World Party singles chronology
| "Private Revolution" (1986) | "Ship of Fools" (1986) | "Put the Message in the Box" (1990) |

Music video
- "Ship of Fools" on YouTube

= Ship of Fools (World Party song) =

"Ship of Fools" (subtitled "Save Me from Tomorrow") is a rock song by World Party released as a second single from the 1987 debut album Private Revolution. It was written and produced by singer and multi-instrumentalist Karl Wallinger, formerly of The Waterboys. Wallinger was the sole member of World Party at the time of release.

==Release and promotion==
The single featured two non-album b-sides: "World Groove (Do The Mind Guerrilla)" and a cover of "Nowhere Man" by the Beatles. The latter was included on the 12" single that also featured a longer version of "Ship Of Fools".

The music video heavily features environmental themes, with Wallinger and a group of musicians superimposed over images depicting environmental issues.

Owing to its environmentalist lyrics and content, the song has also been included on over a dozen compilations, including Greenpeace's Rainbow Warriors compilation.

World Party performed "Ship Of Fools" on one of the last editions of "Whistle Test", recorded at BBC Cymru Wales's Studio C1, in Llandaf, Cardiff.
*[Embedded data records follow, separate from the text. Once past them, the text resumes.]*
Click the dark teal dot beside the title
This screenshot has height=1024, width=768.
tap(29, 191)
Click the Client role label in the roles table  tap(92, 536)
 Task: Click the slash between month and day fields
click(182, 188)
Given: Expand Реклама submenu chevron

They were a last minute replacement for The Smiths, who pulled out following the death of Morrissey’s grandmother.

In 2018 a new video for the song was released.

==Reception==
"Ship Of Fools" was World Party's sole Billboard Top 40 single, debuting on that chart on 4 April 1987 and peaking at number 27. It also reached no. 42 on the UK singles chart, no. 5 on the Billboard Mainstream Rock chart, and no. 4 on the Australian Music Report chart.

==Track listings==
All songs by Karl Wallinger except where noted

7-inch single
1. "Ship of Fools" – 4:13
2. "World Groove (Do You Mind Guerrilla)" – 2:48

12-inch single
1. "Ship of Fools" – 6:37
2. "World Groove (Do You Mind Guerrilla)" – 2:48
3. "Nowhere Man" (John Lennon, Paul McCartney) – 2:45

==Charts==

===Weekly charts===

| Chart (1987) | Peak position |
|---|---|
| Australia (Kent Music Report) | 4 |
| Canada Top Singles (RPM) | 42 |
| Netherlands (Single Top 100) | 65 |
| New Zealand (Recorded Music NZ) | 21 |
| UK Singles (Official Charts) | 42 |
| U.S. Billboard Hot 100 | 27 |
| U.S. Billboard Hot Mainstream Rock Tracks | 5 |

===Year-end charts===

| Chart (1987) | Position |
|---|---|
| Australia (Australian Music Report) | 39 |

==Cover versions==
Australian indie pop/rock band Something for Kate released an acoustic cover version of the song on their Live at the Corner album in 2008.

A 2017 episode of the third season of the American black comedy-crime drama anthology series Fargo features a minimalist cover of "Ship of Fools" performed by series creator/show runner Noah Hawley (who provides vocals) and series composer Jeff Russo, exclusively for the show. The song appears at the end of the season's fifth episode, "The House of Special Purpose", and can also be found on the third season's soundtrack album.

In 2021 alternative rock band Lazlo Bane released a music video for the song and later included it on their 2021 album Someday We'll Be Together.